§ BRIEF 1
In the records, quote word for word every line from the line containing "Viewport: 1290px width, 1080px height." through the line containing "pos(992,441)", including both of those lines.

§ EXCERPT

==========

1. This Application is made pursuant to section 166(2) Data Protection Act 2018 ("DPA18"). The Respondent ("the IC") has asked that it be struck out which the Applicant opposes. Rule 32(3) The Tribunal Procedure (First-tier Tribunal) (General Regulatory Chamber) Rules 2009 (" 2009 Rules") provides that the Tribunal may dispose of proceedings without a hearing under rule 8 as in this case. Background summary

2. The Applicant had a Telegram account which "disappeared" in April 2025. Telegram said that the account had never existed and the Applicant should create a new one. As well as this causing emotional harm the Applicant was unable to access "a large amount of privately stored electronic materials of significant worth". The Applicant contacted Telegram throughout April 2025 but received no response. The Applicant, on 1 May 2025, then complained to the IC. Law Section 165-complaint to the IC

3. The relevant parts of section 165 DPA18 provide as follows:- (2) A data subject may make a complaint to the Commissioner if the data subject considers that, in connection with personal data relating to him or her, there is an infringement of Part 3 or 4 of this Act . (4) If the Commissioner receives a complaint under subsection (2), the Commissioner must (a)take appropriate steps to respond to the complaint, (b)inform the complainant of the outcome of the complaint, (c)inform the complainant of the rights under section 166 , and (d)if asked to do so by the complainant, provide the complainant with further information about how to pursue the complaint. (5)The reference in subsection (4)(a) to taking appropriate steps in response to a complaint includes— (a)investigating the subject matter of the complaint, to the extent appropriate, and (b)informing the complainant about progress on the complaint, including about whether further investigation or co-ordination with a foreign designated authority is necessary. Section 166 - Application to the Tribunal

4. Section 166 DPA18 sets out the limit of the scope of any remedy available to an applicant. It does not have as its focus the merits of an applicant's original underlying complaint or the substantive outcome of the IC's investigation. It provides remedies the Tribunal may order if, after a data subject makes a complaint, the IC:- "(a)fails to take appropriate steps to respond to the complaint, (b)fails to provide the complainant with information about progress on the complaint, or of the outcome of the complaint, before the end of the period of 3 months beginning when the Commissioner received the complaint, or (c)if the Commissioner's consideration of the complaint is not concluded during that period, fails to provide the complainant with such information during a subsequent period of 3 months"

==========

§ A run of records
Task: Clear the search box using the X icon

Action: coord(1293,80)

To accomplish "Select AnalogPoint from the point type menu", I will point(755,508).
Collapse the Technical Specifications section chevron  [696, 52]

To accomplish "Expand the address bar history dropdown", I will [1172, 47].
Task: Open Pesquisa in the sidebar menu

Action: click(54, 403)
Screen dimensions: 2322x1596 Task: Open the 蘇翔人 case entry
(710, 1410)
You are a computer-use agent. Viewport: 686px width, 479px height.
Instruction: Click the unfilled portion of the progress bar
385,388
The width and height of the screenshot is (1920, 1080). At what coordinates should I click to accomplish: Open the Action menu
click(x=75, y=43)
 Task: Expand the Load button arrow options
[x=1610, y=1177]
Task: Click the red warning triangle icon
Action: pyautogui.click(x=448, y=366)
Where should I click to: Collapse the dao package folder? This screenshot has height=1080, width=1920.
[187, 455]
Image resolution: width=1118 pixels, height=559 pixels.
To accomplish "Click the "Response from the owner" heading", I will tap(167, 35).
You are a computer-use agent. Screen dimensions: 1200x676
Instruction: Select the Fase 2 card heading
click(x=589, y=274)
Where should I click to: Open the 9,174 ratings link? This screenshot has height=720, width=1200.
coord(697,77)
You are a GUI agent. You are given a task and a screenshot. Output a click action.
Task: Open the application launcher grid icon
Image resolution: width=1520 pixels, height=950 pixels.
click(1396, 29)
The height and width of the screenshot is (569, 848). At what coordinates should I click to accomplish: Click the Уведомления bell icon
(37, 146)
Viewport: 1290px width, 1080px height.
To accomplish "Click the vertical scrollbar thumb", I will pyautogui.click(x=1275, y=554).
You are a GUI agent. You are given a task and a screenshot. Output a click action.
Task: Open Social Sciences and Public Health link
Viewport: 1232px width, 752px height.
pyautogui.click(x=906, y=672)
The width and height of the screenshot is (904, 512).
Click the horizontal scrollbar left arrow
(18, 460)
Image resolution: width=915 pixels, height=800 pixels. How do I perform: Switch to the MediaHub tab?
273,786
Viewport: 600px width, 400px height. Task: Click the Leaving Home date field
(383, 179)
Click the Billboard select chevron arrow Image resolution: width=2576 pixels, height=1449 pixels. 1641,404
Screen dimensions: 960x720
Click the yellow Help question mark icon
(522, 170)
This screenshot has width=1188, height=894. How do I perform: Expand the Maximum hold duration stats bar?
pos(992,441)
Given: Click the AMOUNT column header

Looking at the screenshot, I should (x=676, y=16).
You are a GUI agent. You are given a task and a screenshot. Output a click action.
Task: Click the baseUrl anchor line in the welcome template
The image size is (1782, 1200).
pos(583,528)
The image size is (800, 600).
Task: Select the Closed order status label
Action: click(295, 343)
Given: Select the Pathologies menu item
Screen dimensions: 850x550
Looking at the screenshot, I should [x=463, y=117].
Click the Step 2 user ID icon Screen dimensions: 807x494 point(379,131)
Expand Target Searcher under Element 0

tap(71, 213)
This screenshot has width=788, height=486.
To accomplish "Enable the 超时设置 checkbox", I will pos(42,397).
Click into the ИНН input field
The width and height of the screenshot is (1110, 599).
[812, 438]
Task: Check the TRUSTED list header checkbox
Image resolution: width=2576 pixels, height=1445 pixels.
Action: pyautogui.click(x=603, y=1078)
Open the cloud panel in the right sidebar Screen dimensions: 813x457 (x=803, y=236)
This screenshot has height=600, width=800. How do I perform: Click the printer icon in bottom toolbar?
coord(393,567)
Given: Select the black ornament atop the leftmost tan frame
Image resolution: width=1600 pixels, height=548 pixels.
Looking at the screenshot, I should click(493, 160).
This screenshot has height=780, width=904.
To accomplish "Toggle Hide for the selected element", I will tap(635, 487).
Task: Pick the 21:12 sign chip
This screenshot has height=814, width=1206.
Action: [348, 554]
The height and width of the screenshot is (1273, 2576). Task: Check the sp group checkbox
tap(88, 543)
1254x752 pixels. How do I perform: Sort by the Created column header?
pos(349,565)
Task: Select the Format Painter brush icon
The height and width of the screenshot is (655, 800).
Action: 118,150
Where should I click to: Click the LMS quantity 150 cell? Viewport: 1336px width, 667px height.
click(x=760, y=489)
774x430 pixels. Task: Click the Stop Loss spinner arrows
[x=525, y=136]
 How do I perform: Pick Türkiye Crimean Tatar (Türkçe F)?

==========

§ BRIEF 2
In the excerpt on the data protection tribunal application, list each thing section 165(4) says the Commissioner must do after receiving a complaint.

§ SOLUTION 1
Viewport: 1290px width, 1080px height.
To accomplish "Click the vertical scrollbar thumb", I will pyautogui.click(x=1275, y=554).
You are a GUI agent. You are given a task and a screenshot. Output a click action.
Task: Open Social Sciences and Public Health link
Viewport: 1232px width, 752px height.
pyautogui.click(x=906, y=672)
The width and height of the screenshot is (904, 512).
Click the horizontal scrollbar left arrow
(18, 460)
Image resolution: width=915 pixels, height=800 pixels. How do I perform: Switch to the MediaHub tab?
273,786
Viewport: 600px width, 400px height. Task: Click the Leaving Home date field
(383, 179)
Click the Billboard select chevron arrow Image resolution: width=2576 pixels, height=1449 pixels. 1641,404
Screen dimensions: 960x720
Click the yellow Help question mark icon
(522, 170)
This screenshot has width=1188, height=894. How do I perform: Expand the Maximum hold duration stats bar?
pos(992,441)

§ SOLUTION 2
- Take appropriate steps to respond to the complaint
- Inform the complainant of the outcome of the complaint
- Inform the complainant of the rights under section 166
- If asked to do so by the complainant, provide the complainant with further information about how to pursue the complaint